24/6/2026 22:36
Escândalo da Nike: Justiça aceita denúncia e torna réu vice-presidente do Corinthians
A Justiça de São Paulo tornou réu o vice-presidente do Corinthians, Armando Mendonça, acusado de furto e apropriação indébita de materiais da Nike.
O caldeirão político e jurídico do Parque São Jorge sofreu um forte abalo. Na noite desta terça-feira, a juíza Amanda Eiko Sato, da 25ª Vara Criminal de São Paulo, acabou com o impasse preliminar e tornou réu o vice-presidente do Corinthians, Armando Mendonça. O dirigente é o pivô de uma ríspida investigação que apura desvios de materiais esportivos fornecidos pela Nike. O Ministério Público estadual cobra a punição do cartola por crimes graves, o que coloca o futuro da atual gestão sob forte desgaste.
A peça acusatória assinada pelo promotor Cássio Roberto Conserino aponta crimes que incendiariam qualquer vestiário. Armando é acusado de apropriação indébita agravada, furto qualificado por abuso de confiança e coação no curso do processo. De acordo com o MP, o dirigente teria se apropriado de 131 itens esportivos e subtraído camisas especiais de uma edição comemorativa da NFL, além de ameaçar duas testemunhas.

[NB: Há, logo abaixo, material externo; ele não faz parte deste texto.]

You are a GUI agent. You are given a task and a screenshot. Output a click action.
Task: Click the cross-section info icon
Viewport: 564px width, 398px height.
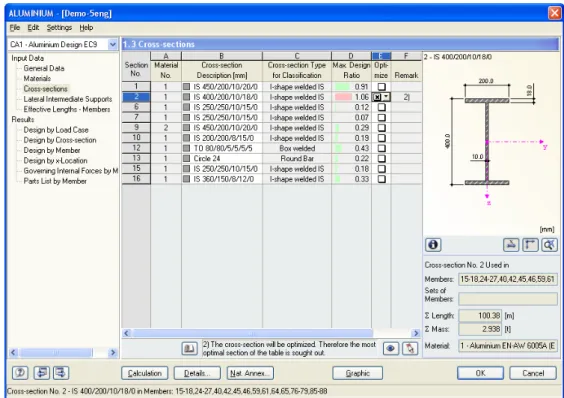(x=433, y=245)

Nos bastidores, a decisão caiu como uma bomba, embora o cartola já estivesse afastado voluntariamente de suas funções no clube desde o último dia 8.

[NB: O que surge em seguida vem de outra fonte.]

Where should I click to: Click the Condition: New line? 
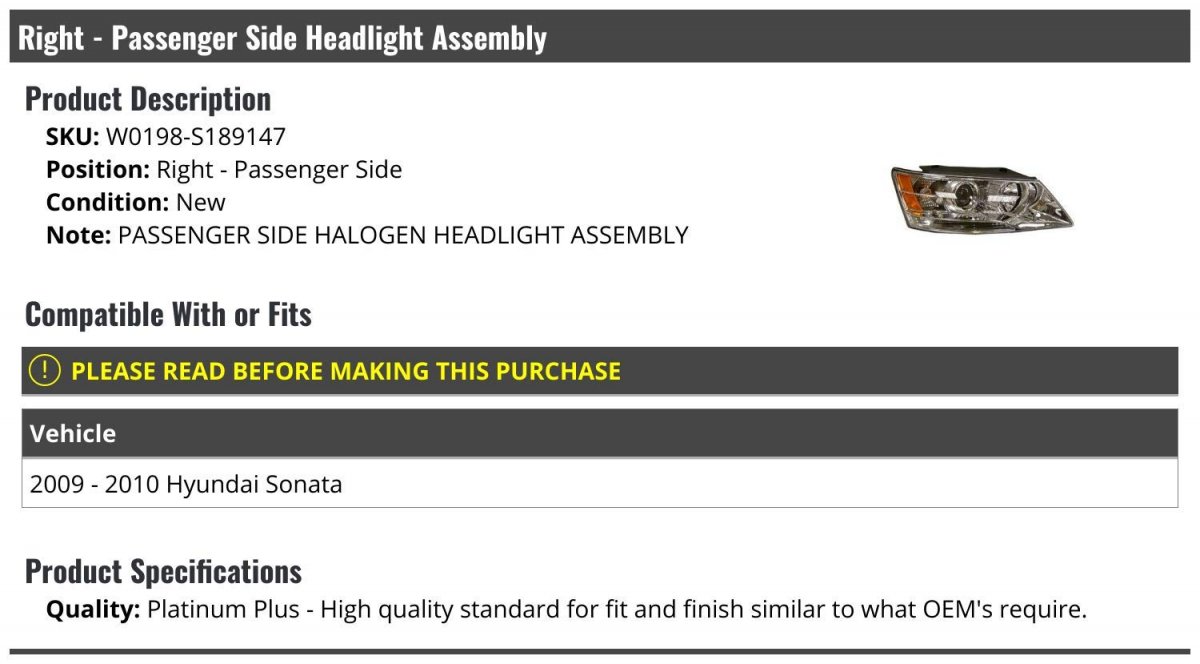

A defesa do corintiano ganhou um prazo rústico de dez dias para protocolar sua contestação oficial assim que a intimação for entregue. Apesar do baque da denúncia aceita, Armando Mendonça respira por aparelhos no âmbito institucional: a magistrada negou os pedidos de liminares que pretendiam suspendê-lo do quadro de associados e proibi-lo de frequentar as dependências do clube. A juíza entendeu que o cartola não exerce influência nociva sobre as testemunhas. O promotor do caso, contudo, já confirma que pretende recorrer da decisão para aplicar o gancho completo ao réu.
Em nota oficial enviada à imprensa, o vice-presidente contesta ferozmente o teor das acusações. Armando admite o incômodo com o processo, mas dispara que a denúncia é baseada em premissas totalmente equivocadas. O dirigente jura inocência, alegando que provará de forma técnica que jamais desviou os materiais e que o relatório de auditoria interna, encomendado pelo presidente Osmar Stabile, é eivado de falhas estruturais. Com o prestígio e o cargo em jogo, o Corinthians vê o fantasma de um rombo financeiro e institucional se materializar em praça pública enquanto o recesso forçado do futebol não acalma os ânimos.